Soy isoflavones improve sympathetic nervous system-driven non-alcoholic fatty liver disease through estrogen-like effects

This study investigated the advantages of gerbils as a sympathetic nervous system (SNS)-driven model for non-alcoholic fatty liver disease (NAFLD) and evaluated the therapeutic potential of soy isoflavones (SIFs). Gerbils exhibited unique SNS characteristics, with an adrenal gland-to-kidney weight ratio 2–3 times higher than that of C57BL/6 mice and Wistar rats, demonstrating elevated levels of adrenaline (AE) and noradrenaline (NE) as well as more pronounced anxiety-like behaviors, indicating enhanced SNS activity. Additionally, gerbils possessed liver lipid metabolism and storage capacities similar to humans, along with a simple genetic background, allowing them to more accurately reflect the pathogenesis of NAFLD. This study employed ELISA, marble-burying tests, Oil Red O staining, H&E staining, laser speckle contrast imaging, TUNEL staining, immunofluorescence, and qRT-PCR to systematically evaluate the NAFLD model in gerbils and investigate the therapeutic effects and underlying mechanisms of SIFs on NAFLD. The study found that SIFs could reduce hepatic fat deposition, improve liver function, and downregulate the expression levels of cGAS and STING in the liver by modulating the ER–cGAS–STING pathway, thereby suppressing inflammatory responses.

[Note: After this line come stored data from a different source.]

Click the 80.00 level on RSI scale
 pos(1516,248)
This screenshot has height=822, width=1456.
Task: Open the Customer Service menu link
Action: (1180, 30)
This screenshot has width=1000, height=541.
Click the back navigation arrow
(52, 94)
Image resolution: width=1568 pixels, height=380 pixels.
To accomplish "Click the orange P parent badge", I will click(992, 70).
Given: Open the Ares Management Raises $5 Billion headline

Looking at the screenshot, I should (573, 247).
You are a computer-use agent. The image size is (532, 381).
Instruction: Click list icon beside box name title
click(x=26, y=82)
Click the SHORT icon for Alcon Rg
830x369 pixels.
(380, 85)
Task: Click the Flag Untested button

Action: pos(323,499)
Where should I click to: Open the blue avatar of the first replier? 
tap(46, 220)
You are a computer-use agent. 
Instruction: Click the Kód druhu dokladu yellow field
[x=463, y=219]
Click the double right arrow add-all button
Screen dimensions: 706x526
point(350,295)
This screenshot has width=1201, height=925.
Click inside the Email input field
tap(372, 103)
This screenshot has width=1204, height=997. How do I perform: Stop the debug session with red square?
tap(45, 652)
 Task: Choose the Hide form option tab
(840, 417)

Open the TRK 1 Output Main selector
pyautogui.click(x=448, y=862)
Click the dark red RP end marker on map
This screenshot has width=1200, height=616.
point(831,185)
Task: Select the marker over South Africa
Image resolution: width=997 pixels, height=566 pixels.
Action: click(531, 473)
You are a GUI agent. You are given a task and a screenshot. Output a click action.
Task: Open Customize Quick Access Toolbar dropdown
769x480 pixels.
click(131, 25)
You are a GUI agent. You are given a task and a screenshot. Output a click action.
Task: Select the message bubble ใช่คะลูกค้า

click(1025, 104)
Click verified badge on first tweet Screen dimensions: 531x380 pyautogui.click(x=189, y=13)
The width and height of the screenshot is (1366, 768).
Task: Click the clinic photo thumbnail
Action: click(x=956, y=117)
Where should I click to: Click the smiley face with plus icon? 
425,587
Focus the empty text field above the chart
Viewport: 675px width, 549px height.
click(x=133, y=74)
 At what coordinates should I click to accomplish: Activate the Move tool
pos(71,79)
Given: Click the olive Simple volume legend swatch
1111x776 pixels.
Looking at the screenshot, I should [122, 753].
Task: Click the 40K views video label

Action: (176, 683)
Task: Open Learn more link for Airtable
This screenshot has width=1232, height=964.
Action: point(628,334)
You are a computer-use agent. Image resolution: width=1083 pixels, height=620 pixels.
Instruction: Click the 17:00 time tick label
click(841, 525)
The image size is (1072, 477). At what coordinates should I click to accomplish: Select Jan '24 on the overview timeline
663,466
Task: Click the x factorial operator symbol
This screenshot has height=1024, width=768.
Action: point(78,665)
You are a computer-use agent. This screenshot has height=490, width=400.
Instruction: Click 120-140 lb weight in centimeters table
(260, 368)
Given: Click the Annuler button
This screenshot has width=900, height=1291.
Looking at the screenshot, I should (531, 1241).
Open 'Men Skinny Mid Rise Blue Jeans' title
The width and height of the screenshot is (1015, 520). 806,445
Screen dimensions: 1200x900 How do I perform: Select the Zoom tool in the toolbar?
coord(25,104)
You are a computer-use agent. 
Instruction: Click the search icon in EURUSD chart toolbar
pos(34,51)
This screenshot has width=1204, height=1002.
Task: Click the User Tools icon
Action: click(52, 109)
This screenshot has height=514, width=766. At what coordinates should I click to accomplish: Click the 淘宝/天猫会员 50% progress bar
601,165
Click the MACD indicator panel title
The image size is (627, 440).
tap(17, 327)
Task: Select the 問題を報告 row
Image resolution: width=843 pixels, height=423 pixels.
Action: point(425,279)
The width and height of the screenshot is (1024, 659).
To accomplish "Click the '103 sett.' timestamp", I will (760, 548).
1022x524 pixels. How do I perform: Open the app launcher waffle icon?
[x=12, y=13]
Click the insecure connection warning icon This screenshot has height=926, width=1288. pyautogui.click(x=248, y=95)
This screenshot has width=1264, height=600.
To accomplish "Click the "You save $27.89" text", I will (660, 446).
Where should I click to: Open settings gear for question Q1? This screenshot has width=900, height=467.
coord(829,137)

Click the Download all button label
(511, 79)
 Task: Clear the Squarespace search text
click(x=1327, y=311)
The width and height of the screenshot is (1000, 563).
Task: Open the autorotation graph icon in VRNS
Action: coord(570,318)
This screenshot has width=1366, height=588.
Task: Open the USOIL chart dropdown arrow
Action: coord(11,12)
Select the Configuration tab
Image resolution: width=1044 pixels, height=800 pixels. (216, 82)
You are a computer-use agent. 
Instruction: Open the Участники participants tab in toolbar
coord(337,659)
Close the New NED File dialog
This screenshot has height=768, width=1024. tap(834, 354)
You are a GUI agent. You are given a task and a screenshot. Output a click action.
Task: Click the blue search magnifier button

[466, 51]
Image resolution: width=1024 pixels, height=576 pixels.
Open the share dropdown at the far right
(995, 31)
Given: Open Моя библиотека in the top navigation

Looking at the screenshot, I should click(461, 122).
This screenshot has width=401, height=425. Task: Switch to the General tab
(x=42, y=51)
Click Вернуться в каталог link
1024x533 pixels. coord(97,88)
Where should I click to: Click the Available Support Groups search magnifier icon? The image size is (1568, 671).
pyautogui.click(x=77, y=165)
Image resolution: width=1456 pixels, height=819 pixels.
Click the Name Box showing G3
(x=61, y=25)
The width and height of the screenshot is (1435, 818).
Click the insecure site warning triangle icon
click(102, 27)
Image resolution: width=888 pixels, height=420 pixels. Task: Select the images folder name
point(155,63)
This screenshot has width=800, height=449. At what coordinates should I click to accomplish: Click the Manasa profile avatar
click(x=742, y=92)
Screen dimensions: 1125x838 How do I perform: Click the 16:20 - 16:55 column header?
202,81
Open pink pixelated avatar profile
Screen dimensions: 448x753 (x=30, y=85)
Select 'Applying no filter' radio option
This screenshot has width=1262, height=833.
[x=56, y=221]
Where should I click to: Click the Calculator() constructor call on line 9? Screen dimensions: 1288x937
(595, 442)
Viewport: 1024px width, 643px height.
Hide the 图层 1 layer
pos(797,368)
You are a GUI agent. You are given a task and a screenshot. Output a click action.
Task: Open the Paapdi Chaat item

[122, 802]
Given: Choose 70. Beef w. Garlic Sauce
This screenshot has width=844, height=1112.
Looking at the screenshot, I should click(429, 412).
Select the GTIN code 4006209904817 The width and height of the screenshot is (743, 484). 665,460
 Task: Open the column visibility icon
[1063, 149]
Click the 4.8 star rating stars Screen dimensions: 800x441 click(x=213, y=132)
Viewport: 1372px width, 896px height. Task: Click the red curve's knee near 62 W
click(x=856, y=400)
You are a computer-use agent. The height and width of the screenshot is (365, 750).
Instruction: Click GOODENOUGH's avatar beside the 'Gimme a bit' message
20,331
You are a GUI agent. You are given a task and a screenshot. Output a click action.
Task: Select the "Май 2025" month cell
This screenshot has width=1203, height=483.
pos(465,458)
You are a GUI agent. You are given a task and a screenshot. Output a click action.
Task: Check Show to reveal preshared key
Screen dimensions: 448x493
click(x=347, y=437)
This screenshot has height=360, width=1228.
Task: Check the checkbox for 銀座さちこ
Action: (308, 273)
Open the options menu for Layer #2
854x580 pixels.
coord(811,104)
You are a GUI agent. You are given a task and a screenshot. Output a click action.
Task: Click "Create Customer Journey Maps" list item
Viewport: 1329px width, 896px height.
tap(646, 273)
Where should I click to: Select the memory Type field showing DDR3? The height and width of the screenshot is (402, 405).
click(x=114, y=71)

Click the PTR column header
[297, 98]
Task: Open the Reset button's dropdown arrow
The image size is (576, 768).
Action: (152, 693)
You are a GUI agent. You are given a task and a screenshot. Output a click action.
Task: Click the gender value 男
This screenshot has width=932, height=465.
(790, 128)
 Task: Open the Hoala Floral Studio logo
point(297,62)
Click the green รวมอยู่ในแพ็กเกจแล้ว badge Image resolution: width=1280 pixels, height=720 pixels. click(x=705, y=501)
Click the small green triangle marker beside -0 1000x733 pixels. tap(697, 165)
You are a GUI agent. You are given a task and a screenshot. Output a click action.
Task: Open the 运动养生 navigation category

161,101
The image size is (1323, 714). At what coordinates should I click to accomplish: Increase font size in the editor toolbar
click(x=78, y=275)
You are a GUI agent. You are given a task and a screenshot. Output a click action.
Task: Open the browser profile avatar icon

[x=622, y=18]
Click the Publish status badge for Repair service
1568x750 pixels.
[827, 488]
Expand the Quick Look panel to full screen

These findings confirmed the suitability of gerbils as an ideal model for studying SNS-induced NAFLD and revealed the potential therapeutic value of SIFs in ameliorating NAFLD through specific signaling pathways. This research provided important insights for a deeper understanding of NAFLD pathogenesis and the development of novel treatment strategies.